Ronald David e Giulia Petralli
Il sistema capitalistico si è dimostrato in più occasioni una soluzione nociva per la sussistenza e lo sviluppo stesso dell’essere umano; il coronavirus ci ha offerto l’ennesima prova. Dagli anni ’80 a oggi si è sempre più schiacciato il ruolo dello Stato, soprattutto nei settori della sanità, dell’educazione, etc. condannando e abbandonando i più ampi ma bassi ceti sociali a ripetute crisi, dalle quali se ne è usciti con sempre meno garanzie e diritti collettivi e con sempre più deregolamentazioni e privatizzazioni per l’economia. Nella situazione in cui ci troviamo oggi diventa lampante che è però lo Stato ad essere (ri)chiamato (in primis dall’economia stessa, volta per sua natura al mero profitto economico) a salvaguardare i suoi cittadini.
Ora il tanto bistrattato Stato ha di fronte delle priorità dalle quali non può certo sottrarsi. Oltre all'aspetto sanitario è necessario pensare a come dare da mangiare a tutti coloro che in questa crisi sanitaria rischiano di angosciarsi anche dal lato economico. Parliamo di un intero tessuto economico, fatto di piccoli indipendenti, che con i sacrifici di una vita hanno provato a portare avanti un'attività commerciale o artigianale. Pensiamo anche al settore della cultura e dell’arte e di molti altri che di colpo non hanno più possibilità di lavorare. Ma ci riferiamo anche ai lavoratori dipendenti che per paura di perdere il posto accettano di esercitare in condizioni non tutelate o a chi è in cerca di impiego e dovrà aspettare il tramonto di due crisi, quella sanitarie prima e quella economica poi, per trovare forse un impiego. Insomma, tutti noi ne siamo colpiti in un modo o in un altro.
A fronte di una situazione di questo tipo la politica deve muoversi con risposte a favore delle persone, quelle vere, fisiche, quelle che ne hanno bisogno proprio perché il sistema del capitale le ha da sempre spinte ai margini. Non basteranno i miliardi di franchi della confederazione iniettati nell’economia (nello specifico dati a credito alle aziende) per aiutare tutti; anzi se la crisi del 2008 ci ha insegnato qualcosa le strategie d’azione sono ben altre. Una risposta auspicabile da parte dello Stato è quella di un reddito di base incondizionato, al posto di un credito di salvataggio per l’economica, che vada ad assicurare un'esistenza dignitosa a ogni singolo individuo e una domanda di consumo a lungo termine (maggiormente sostenibile rispetto al passato) che garantisca una ripartenza dell’economia reale. Insomma, una soluzione immediata e non burocratica per i salariati, i lavoratori autonomi e i datori di lavoro colpiti dalla crisi.
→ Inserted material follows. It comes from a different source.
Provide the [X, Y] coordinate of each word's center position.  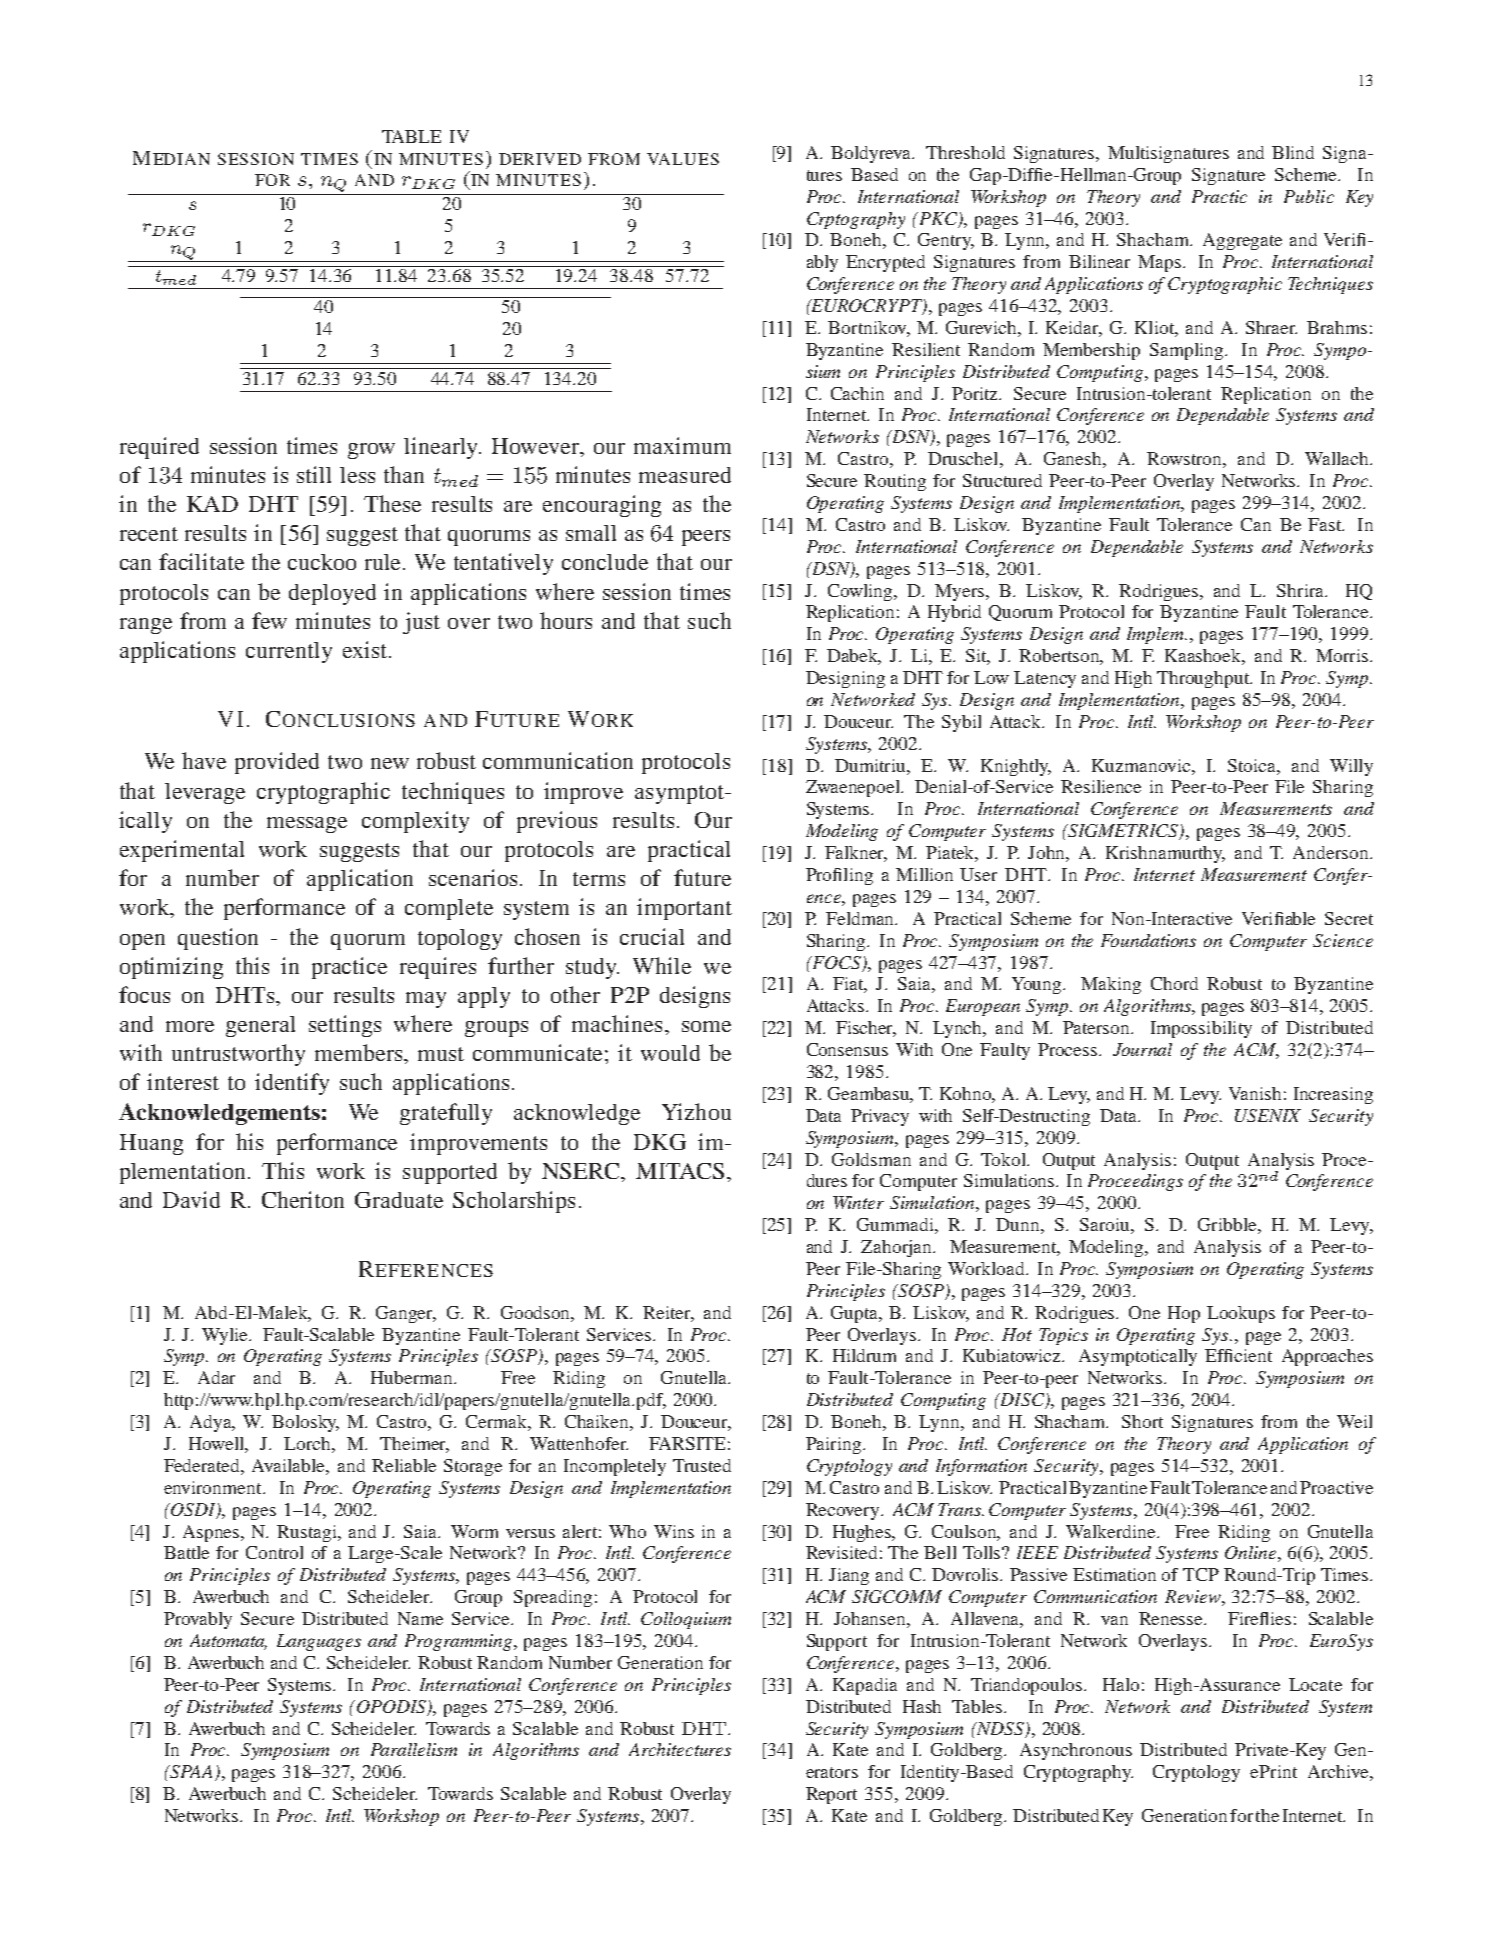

Da questa crisi dobbiamo rialzarci tutti insieme, non solo alcuni. La mano invisibile non provvederà a tutti, ma come in passato contribuirà solo a stratificare ulteriormente la società. Oggi servono invece risposte unitarie e interclassiste per ripartire con il piede giusto, cambiando chissà anche le basi di un sistema visibilmente tossico.